Марина ЦветаеваФилософский, исторический и литературный факультеты Харьковского университета после 1933 года разместили в здании, из которого выехало ГПУ-НКВД. В подвалах оставались еще решетки на окнах и железные двери с волчками. Там, в бывших камерах, мы устроили типографию — наборный цех, печатный, склад бумаги. Редакция заняла большую сводчатую полутемную камеру, где и днем приходилось зажигать свет. Уже в первом семестре меня назначили ответственным секретарем. Редактором был доцент-физик, член университетского партбюро. Он преподавал, писал научные работы, недавно женился на красивой студентке, и поэтому был постоянно занят множеством внередакционных дел; явными заботами о здоровье жены и плохо скрываемой ревнивой тревогой. Тем больше приходилось работать мне. На заводе мы привыкли к штурмам и авралам ежедневной газеты, а листовки для танкового отдела и строителей выпускали не менее десятка в сутки. И работа в еженедельной университетской многотиражке казалась поначалу просто развлечением. Авторы — студенты и преподаватели — были куда грамотнее заводских. Их статьи и заметки приходилось только сокращать. Проблемы возникали главным образом из-за соперничества факультетов. Физики и математики традиционно презирали краснобаев-гуманитариев. Они, а также химики, биологи и географы занимались в старом здании на Университетской горке, куда мы ездили трамваем, и воспринимали их как беспокойных туземцев другого континента.

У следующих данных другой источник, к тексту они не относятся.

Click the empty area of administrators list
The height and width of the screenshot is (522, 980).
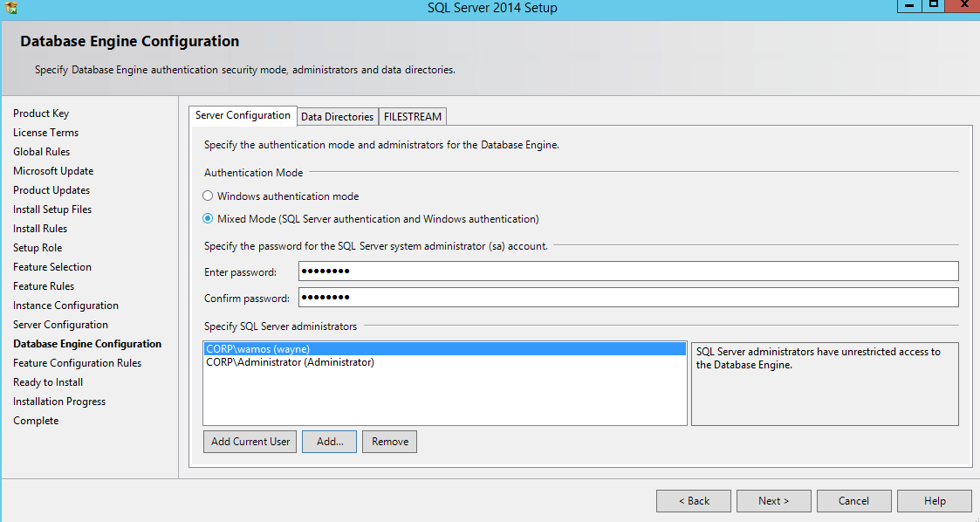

Иногда с утра, перед лекциями, почти в каждую перемену и обязательно после занятий я приходил в подвал верстать, держать корректуру, собирать очередной номер.
Прохладный, сыроватый сумрак бывшей камеры случалось возбуждал тревожные мысли: кто здесь сидел? Не отсюда ли уводили расстреливать?.. Я пытался представить себе, какие они, эти шпионы, петлюровские, белогвардейские заговорщики, фашистские агенты… Почему-то считалось, что оппозиционеров и спец-вредителей держат не в подвальных, а в „верхних“ камерах, вроде той, в какой побывал и я в 1929 г. О пытках, избиениях я не думал. Это было немыслимо.
А ведь уже в 31–32 годах прошла пресловутая „золотая кампания“. Ювелиров, часовщиков, зубных врачей, священников, нэпманов и всех, кто считался богатым, кто ездил когда-то за границу, вызывали в „экономотдел“ ГПУ и предлагали добровольно сдать имеющееся у них золото, валюту и другие ценности. Взамен обещали „боны Торгсина“. (В закрытых магазинах „Торговля с иностранцами“, предшественниках нынешних сертификатных „Березок“, продавали всякую редкостную снедь и продукты, которые были несравненно лучше получаемых по карточкам.)